Visual source: Newseum

Jared Bernstein:

The Troubled Assets Relief Program (TARP) worked a lot better, and at a much lower cost, than is commonly recognized.

TARP and related interventions by the Federal Reserve helped reactivate credit markets long before they would have recovered on their own, helped to stabilize the housing market, helped save the U.S. auto industry and helped prevent recession from morphing into something worse. And they did so for far less than early estimates and prior rescues had suggested were possible.

NY Times:
Campaign Memo
Forget Flip-Flopper; Romney Is Extreme, Says Obama Camp

Mitt Romney may be inclined to start moving to the political center now that he's practically got the Republican nomination won and done, but the Obama campaign would much rather keep him right where he's been for the past few months: in the conservative territory he staked out while battling for Republican primary voters.

Chris Cillizza:
Republicans have a Hispanic problem.

Unless they can find ways to begin convincing the nation's fastest growing population ' Hispanics accounted for half of all the growth of the U.S. population over the last decade ' that the GOP is a potential political home for them, they won't remain a credible national party in 2016, 2020 and beyond.

AP/WSJ:
The pregame warm-up is over.

Republican presidential candidate Mitt Romney's urgent task now: Learn the lessons of a primary season peppered with tactical and communications errors that cost time and money while reinforcing doubts about him.
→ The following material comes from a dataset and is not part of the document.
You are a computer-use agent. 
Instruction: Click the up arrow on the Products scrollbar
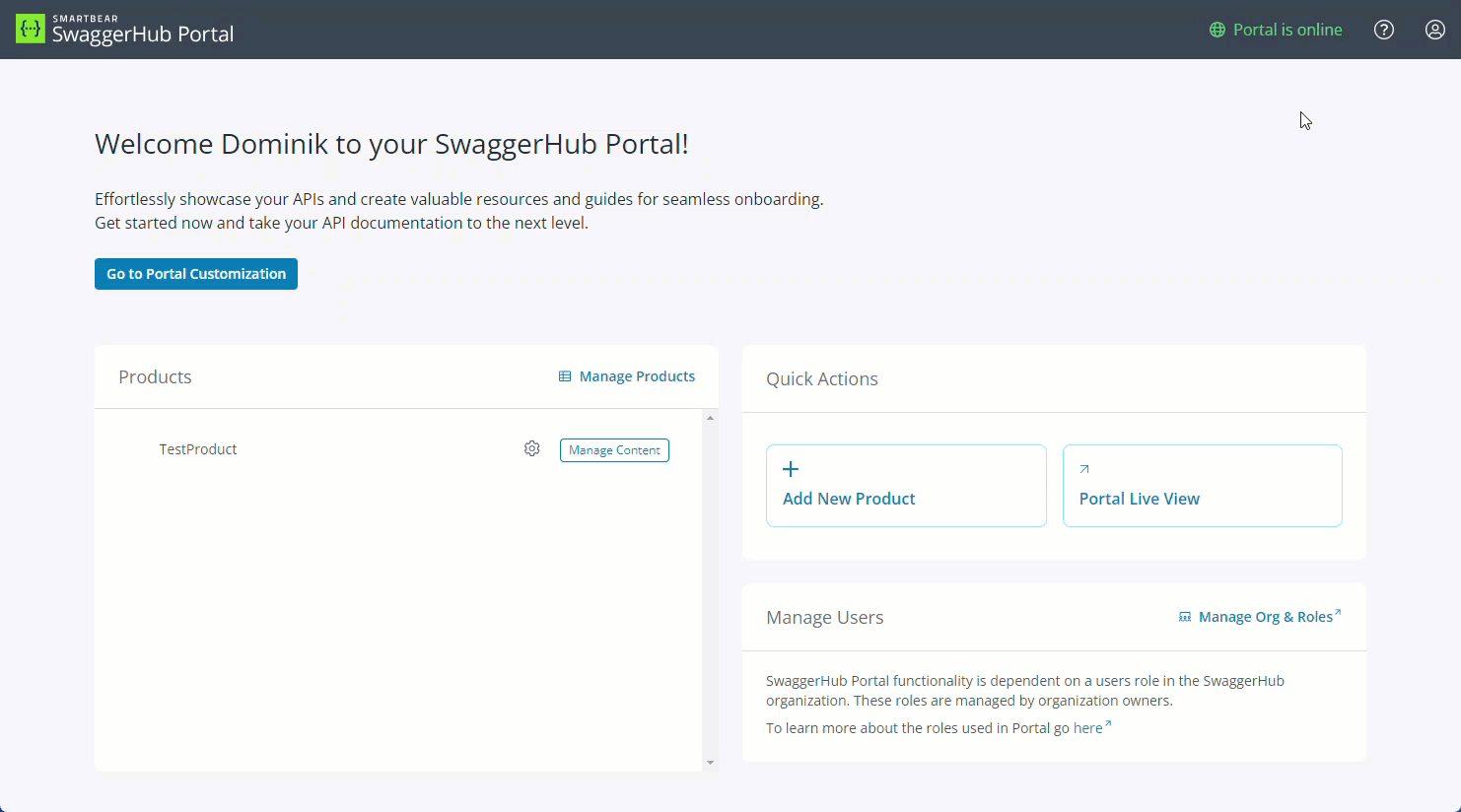coord(710,417)
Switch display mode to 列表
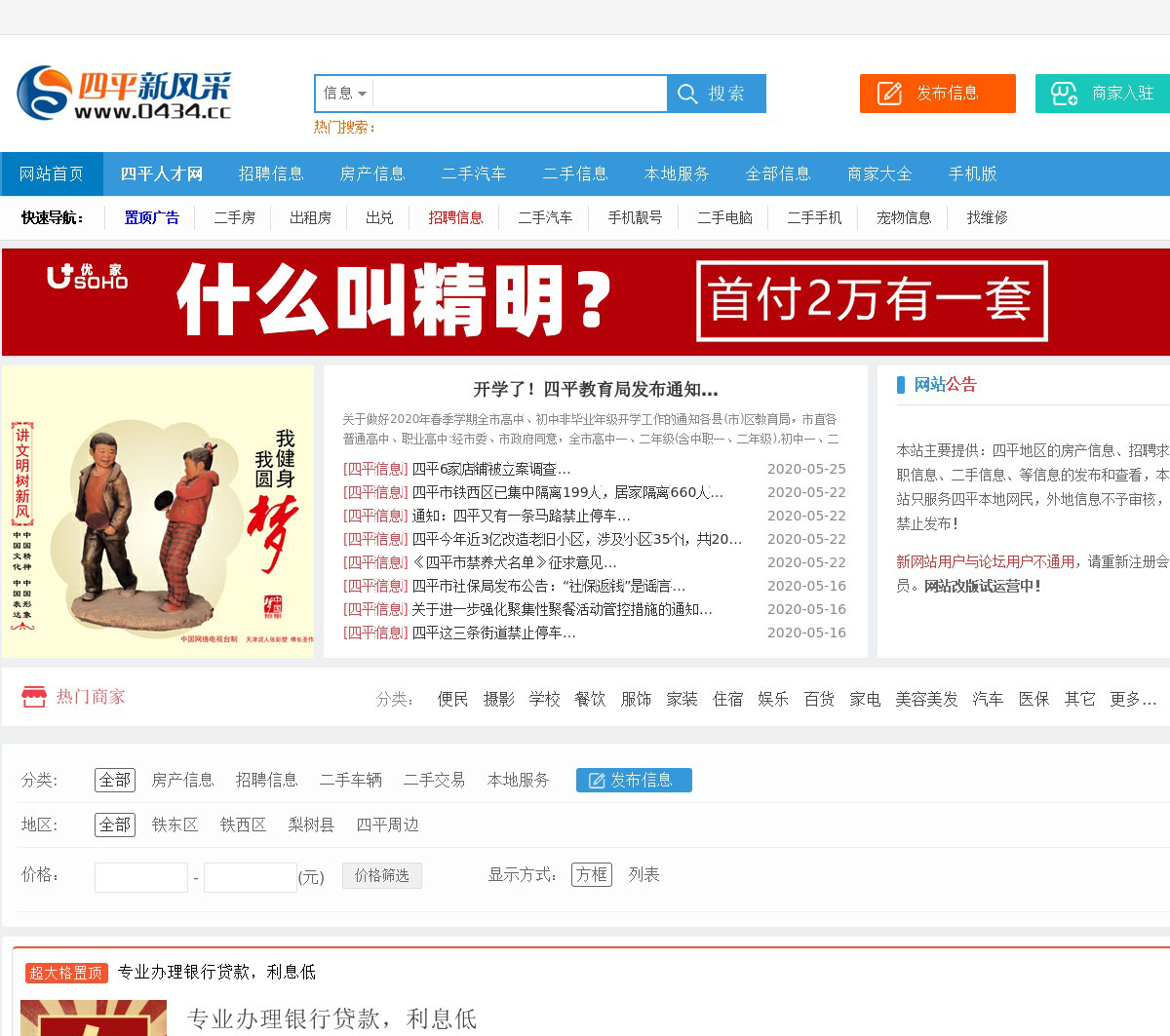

It's a must, even allies say, given that he now faces Democratic President Barack Obama's well-oiled machine, battle-tested and prepared to face the eventual Republican nominee.

NY Times:
The recent flurry of socially conservative legislation, on issues ranging from expanding gun rights to placing new restrictions on abortion, comes as Republicans at the national level are eager to refocus attention on economic issues.

Some Republican strategists and officials, reluctant to be identified because they do not want to publicly antagonize the party's base, fear that the attention these divisive social issues are receiving at the state level could harm the party's chances in November, when its hopes of winning back the White House will most likely rest with independent voters in a handful of swing states.

As political scientist John Sides says, party identification matters. And the Republican brand will be an anchor around Romney's neck.

Colbert King on Reconstruction politics:

'Among their many goals was to keep Bourbon money in Bourbon pockets. They limited the state's taxing power, abolished boards and offices (including the board of education), allowed the state debt to be settled in ways not fully understood today, and prohibited state support for projects such as river improvement and railroad construction.' Any of that sound familiar?

Continuing: 'The Bourbon [Democratic-written] constitution of 1875 was a victory for prosperous . . . Alabamians who did not want to pay taxes to improve the lives of those less fortunate than themselves and who did not want to finance commercial development that did not benefit them directly.' What contemporary political party comes to mind?

Charles Blow:
If Romney is to have a shot in November, he must convince voters that their affinity for the president can diverge from their support of him, that they can be for the president as a person but vote against him, that they can't afford their own affection.

It is an interesting tactic that likely has limited application, but one group that, at this point, seems to me to be most receptive to that argument is unmarried men.

Obama's got a few issues, too, but I'd rather have his odds.